Go through the data and copy each line that holds "left".

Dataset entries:
---+---

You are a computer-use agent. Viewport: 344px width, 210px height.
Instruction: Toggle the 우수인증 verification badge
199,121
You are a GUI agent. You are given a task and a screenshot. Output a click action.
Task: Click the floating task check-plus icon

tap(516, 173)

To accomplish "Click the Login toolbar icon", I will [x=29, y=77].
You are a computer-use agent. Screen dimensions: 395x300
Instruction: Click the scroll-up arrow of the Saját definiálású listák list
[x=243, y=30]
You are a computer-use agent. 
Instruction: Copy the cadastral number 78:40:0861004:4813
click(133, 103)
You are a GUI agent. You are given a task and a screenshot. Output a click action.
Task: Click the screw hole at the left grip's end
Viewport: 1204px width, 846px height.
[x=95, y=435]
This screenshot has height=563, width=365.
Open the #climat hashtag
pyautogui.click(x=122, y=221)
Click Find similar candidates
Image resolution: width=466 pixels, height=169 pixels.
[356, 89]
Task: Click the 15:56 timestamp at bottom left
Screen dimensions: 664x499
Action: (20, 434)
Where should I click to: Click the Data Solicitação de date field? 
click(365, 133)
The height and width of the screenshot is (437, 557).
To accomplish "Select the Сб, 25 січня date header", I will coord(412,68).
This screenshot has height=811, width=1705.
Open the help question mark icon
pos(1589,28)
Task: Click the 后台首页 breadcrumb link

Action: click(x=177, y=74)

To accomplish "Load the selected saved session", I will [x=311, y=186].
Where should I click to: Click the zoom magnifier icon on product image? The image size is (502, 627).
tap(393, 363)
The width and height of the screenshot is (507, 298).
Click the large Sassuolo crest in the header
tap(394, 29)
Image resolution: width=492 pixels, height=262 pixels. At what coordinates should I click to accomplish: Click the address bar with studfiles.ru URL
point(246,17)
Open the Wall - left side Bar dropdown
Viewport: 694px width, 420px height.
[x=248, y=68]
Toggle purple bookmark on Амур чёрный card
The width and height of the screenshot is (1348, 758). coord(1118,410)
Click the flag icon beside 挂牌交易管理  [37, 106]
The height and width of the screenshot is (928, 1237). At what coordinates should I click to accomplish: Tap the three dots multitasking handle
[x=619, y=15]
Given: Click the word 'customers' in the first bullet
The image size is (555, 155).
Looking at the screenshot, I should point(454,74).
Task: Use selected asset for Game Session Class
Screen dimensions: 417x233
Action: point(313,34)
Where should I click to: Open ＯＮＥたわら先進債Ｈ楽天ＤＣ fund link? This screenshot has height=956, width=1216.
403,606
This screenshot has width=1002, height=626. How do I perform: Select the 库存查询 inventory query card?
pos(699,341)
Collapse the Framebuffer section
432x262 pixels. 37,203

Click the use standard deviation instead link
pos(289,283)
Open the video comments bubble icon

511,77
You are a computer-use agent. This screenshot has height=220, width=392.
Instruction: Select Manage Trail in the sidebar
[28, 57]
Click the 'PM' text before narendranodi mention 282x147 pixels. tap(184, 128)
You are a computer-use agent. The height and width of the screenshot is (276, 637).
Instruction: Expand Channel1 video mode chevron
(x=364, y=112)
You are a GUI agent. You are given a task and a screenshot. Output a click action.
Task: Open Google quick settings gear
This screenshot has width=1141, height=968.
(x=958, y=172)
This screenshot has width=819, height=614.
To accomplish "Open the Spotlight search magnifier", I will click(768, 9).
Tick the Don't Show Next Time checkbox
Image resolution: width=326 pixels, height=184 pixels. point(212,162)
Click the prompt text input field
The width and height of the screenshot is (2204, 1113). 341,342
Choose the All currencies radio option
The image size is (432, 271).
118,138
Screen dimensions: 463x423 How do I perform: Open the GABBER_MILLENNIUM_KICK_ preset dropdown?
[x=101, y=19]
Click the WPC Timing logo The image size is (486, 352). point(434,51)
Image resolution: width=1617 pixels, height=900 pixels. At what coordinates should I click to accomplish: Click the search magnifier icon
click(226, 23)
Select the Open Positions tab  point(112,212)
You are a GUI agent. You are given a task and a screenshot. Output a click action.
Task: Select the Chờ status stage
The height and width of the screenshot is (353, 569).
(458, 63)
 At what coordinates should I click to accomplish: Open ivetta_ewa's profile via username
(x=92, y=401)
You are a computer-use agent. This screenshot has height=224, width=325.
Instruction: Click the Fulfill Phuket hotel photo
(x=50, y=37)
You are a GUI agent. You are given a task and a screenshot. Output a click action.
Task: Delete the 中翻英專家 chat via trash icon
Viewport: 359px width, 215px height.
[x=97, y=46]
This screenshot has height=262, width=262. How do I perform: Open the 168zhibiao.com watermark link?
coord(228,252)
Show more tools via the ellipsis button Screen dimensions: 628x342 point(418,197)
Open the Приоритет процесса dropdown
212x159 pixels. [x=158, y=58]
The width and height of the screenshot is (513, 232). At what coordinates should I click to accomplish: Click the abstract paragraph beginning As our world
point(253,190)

---+---

▶ **Result of this task**:
Task: Click the screw hole at the left grip's end
Task: Click the 15:56 timestamp at bottom left
Open the Wall - left side Bar dropdown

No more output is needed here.